Employee-owned businesses thinking about funding for the first time have been offered top tips for what they should and shouldn’t do when accessing finance.

Speaking at the EOA Annual Conference 2021, three industry experts provided their insights into the role banks and investors can play in unlocking the potential that employee ownership can bring in terms of benefits to businesses, employees and customers, both in financing the transition and investing in future growth.

The trio showcased the “many different options available for accessing finance – all with their own advantages and disadvantages”, and spoke about what lenders and investors want to know at the outset to understand not just where a business is at that moment, but what plans exist going forward.

They highlighted that “no one size fits all” and that the funding structure “needs to be bespoke to that particular company” – stressing the importance of “finding the right funding partner” that works best for your business.

The session also touched on how lenders like to build a relationship with a business to “really get a feel for what they are about and the culture”.

It ended by asking the three experts for their top do’s and don’ts for any business considering accessing finance for the first time and here is what each said:

Know where the value is in your company… and don’t be shy

With a career that has spanned over three decades in the financial services industry, Julia Godino is Head of Credit Underwriting at Unity Trust Bank plc, which wants to be the bank of choice for socially minded businesses. She advised EO businesses looking for finance:

Do “look at how their business adds value, that’s the basis for what’s their unique opportunity for their business within the market place they sit.”

Don’t “be hesitant about sharing information, share as much information as you can with your funders and show that passion shining through. Don’t be fearful about sharing that information, your aspirations, your hopes that you’re driving for, I think that’s a hugely positive story.”

Be prepared… and make sure there are no surprises

Head of Credit Greg Beamish leads the underwriting team that assesses funding proposals at ThinCats – which focuses on serving mid-sized businesses that often struggle to access the finance they need. He said:

Do “come prepared. A well-advised business is just presented and packaged very well and unfortunately, rightly or wrongly, investors of any kind don’t always have all the time in the world to spend time with a business, so coming prepared will really give you the best chance of success.”
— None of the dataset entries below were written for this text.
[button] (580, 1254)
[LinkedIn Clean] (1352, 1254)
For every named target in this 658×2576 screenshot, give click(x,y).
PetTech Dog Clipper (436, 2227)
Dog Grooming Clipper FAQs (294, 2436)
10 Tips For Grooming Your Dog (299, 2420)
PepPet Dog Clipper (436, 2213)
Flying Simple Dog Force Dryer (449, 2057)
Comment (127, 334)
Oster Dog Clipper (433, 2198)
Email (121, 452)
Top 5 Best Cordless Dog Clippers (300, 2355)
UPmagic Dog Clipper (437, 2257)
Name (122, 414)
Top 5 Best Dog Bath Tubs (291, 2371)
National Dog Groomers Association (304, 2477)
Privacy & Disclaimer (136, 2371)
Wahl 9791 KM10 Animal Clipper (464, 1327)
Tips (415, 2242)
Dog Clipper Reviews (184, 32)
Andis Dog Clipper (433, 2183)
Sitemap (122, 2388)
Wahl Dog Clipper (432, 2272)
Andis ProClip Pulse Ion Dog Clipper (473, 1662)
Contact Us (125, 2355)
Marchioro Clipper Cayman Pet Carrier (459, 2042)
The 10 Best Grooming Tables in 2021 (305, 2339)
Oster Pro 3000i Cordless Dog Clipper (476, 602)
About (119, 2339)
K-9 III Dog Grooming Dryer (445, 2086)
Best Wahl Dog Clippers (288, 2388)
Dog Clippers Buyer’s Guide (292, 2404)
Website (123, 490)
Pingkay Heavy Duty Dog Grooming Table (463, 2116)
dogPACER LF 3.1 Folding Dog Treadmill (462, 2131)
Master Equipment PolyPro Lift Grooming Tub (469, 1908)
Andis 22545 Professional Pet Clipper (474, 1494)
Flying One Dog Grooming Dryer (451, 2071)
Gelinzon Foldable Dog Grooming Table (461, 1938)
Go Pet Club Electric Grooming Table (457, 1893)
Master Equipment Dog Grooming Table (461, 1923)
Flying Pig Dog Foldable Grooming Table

Don’t “offer any surprises. If there is something bad or something different, just tell us up front and we’ll try and work with it. Definitely don’t do an 11th-hour change of something material because no funder likes being backed into a corner – unfortunately it’s easy to say no when it’s the 11th hour and you are about to put money out of the door and something comes left field. Keep the dialogue open, we are ultimately partners, that’s the way to look at it.”

Get advice on funding model… and be careful how you portray your numbers

Peter Matthews, who has worked with employee-owned businesses for over 20 years, is Partner, in Advisory, at Capital for Colleagues, which advises and invests in companies. He said:

Do “get advice, in terms of the funding you are looking for. There are lots of options out there for your business, so it’s not just about vendor finance, there are plenty of other options around debt and around equity.”

Don’t “be unrealistic with the numbers you are presenting. Normally when we get to see numbers from a company, they are always beautifully optimistic and wonderful in terms of how the future is going to turn out, but they rarely turn out as they have been portrayed. I will often ask them to go back and recut them and give me another set of numbers that are going to show x, y and z. People obviously want to portray a really rosy picture, but the reality isn’t often quite as portrayed.”